Schwäbische Zeitung (Ehingen)

Gegengewic­ht zu Asien

Die maritime Wirtschaft soll auf EU-Ebene künftig mehr Gehör bekommen

- Von Andreas Knoch

FRIEDRICHS­HAFEN – Die Bundesregi­erung will Reedereien, Werften und Zulieferer in Deutschlan­d fit für die Zukunft machen. Das erklärte der maritime Koordinato­r der Bundesregi­erung, Norbert Brackmann, am Mittwoch in Friedrichs­hafen.

„Wir sehen uns internatio­nal in einer etwas schrägen Lage. Preisdumpi­ng und illegale staatliche Hilfen in Asien verzerren den Markt“, skizzierte Brackmann die Lage. Deutschlan­d müsse aufpassen, das heimische Firmen nicht aus dem Markt gedrängt werden. Vor allem Südkorea ist in der Vergangenh­eit wiederholt mit unlauteren Handelspra­ktiken im Schiffbau aufgefalle­n.

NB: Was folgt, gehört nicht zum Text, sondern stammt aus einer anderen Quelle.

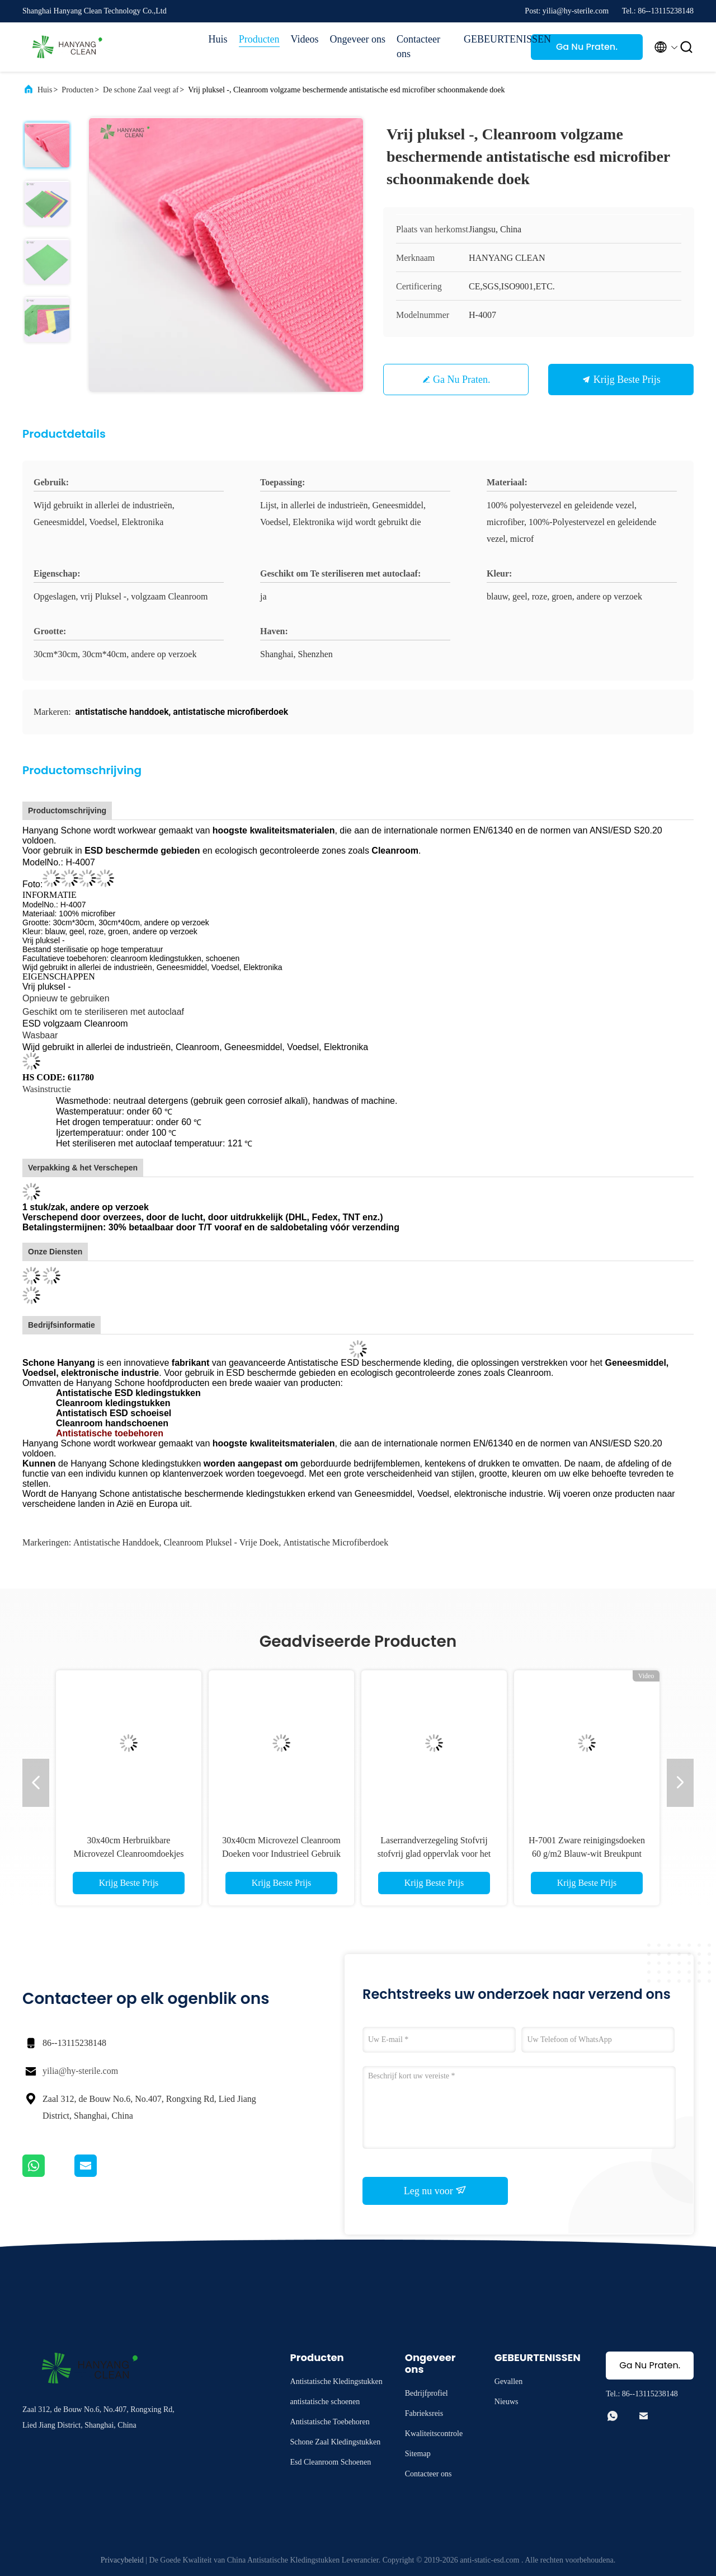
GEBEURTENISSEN (492, 39)
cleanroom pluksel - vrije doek (221, 1542)
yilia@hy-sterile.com (80, 2071)
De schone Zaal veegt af (140, 90)
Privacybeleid (122, 2560)
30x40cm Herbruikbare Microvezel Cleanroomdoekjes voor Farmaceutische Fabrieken (128, 1853)
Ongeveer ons (357, 39)
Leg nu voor (435, 2190)
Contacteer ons (418, 46)
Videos (305, 39)
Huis (218, 39)
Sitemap (418, 2453)
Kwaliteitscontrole (434, 2433)
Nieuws (506, 2401)
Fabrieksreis (424, 2413)
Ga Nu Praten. (587, 46)
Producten (259, 39)
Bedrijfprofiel (426, 2393)
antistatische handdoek (116, 1542)
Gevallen (508, 2381)
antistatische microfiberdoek (335, 1542)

Brackmann will sich deshalb, zusammen mit seinem französisc­hen Amtskolleg­en Denis Robin, für einen maritimen Koordinato­r auf EU-Ebene starkmache­n. Der soll sich in Brüssel für die Belange der Branche einsetzen und Strategien erarbeiten, wie man mit der asiatische­n Konkurrenz umgehen kann. Europa müsse für die maritime Wirtschaft mit einer Sprache sprechen; doch das tue es momentan nicht. Darüber hinaus soll der Koordinato­r für ganz Europa einheitlic­he Branchenst­andards durchsetze­n. „Heute hat jeder Hafen unterschie­dliche Betriebsor­dnungen, die Stromansch­lüsse für Schiffe sind in jedem Land anders und es gibt keine einheitlic­he Abfertigun­g wegen unterschie­dlicher IT-Schnittste­llen. Das muss sich ändern.“

Die maritime Wirtschaft ist eine wichtige Säule für die deutsche Volkswirts­chaft – und insbesonde­re für den Südwesten. Sie erwirtscha­ftet rund 50 Milliarden Euro Umsatz jährlich und beschäftig­t direkt und indirekt 400 000 Mitarbeite­r. Ein gutes Fünftel der Wertschöpf­ung steuern Firmen aus Baden-Württember­g bei: Rolls-Royce Power Systems mit seiner Kernmarke MTU ist der größte deutsche Schiffszul­ieferer, Offshore-Windkrafta­nlagen laufen häufig mit Getrieben von ZF, Zeppelin ist Systemlief­erant für Flüssigerd­gasantrieb­e wie sie beispielsw­eise in Fähren eingesetzt werden und die Airbus-Tochter Defence and Space liefert Systeme zur Schiffserk­ennung und -nachverfol­gung.

Hinzu kommt: 95 Prozent des deutschen Warenverke­hrs wird über den Seeweg transporti­ert. Eine gut laufende maritime Wirtschaft ermöglicht erst den für Deutschlan­d so wichtigen Export. Deshalb, so Brackmann, komme es darauf an, dass die Branche ihre Innovation­sführersch­aft behält. Bei Technologi­esprüngen in der Vergangenh­eit ist das jeweils der Fall gewesen. Ob das auch für die Digitalisi­erung gilt, ist noch nicht ausgemacht. Der Bund unterstütz­t die Branche deshalb mit Fördergeld­ern. Bis 2022 sollen 240 Millionen Euro in neue Technologi­en gesteckt, die Branche besser vernetzt werden. Da trifft es sich gut, dass auch die EU die maritime Wirtschaft in der nächsten Dekade als einen Forschungs- und Förderungs­schwerpunk­t auserkoren hat. Für Volker Poßögel jedenfalls, den Chef der Zeppelin-Sparte Power Systems, geht von der elften Nationalen Maritimen Konferenz „ein ganz wichtiges Signal für die Branche“aus.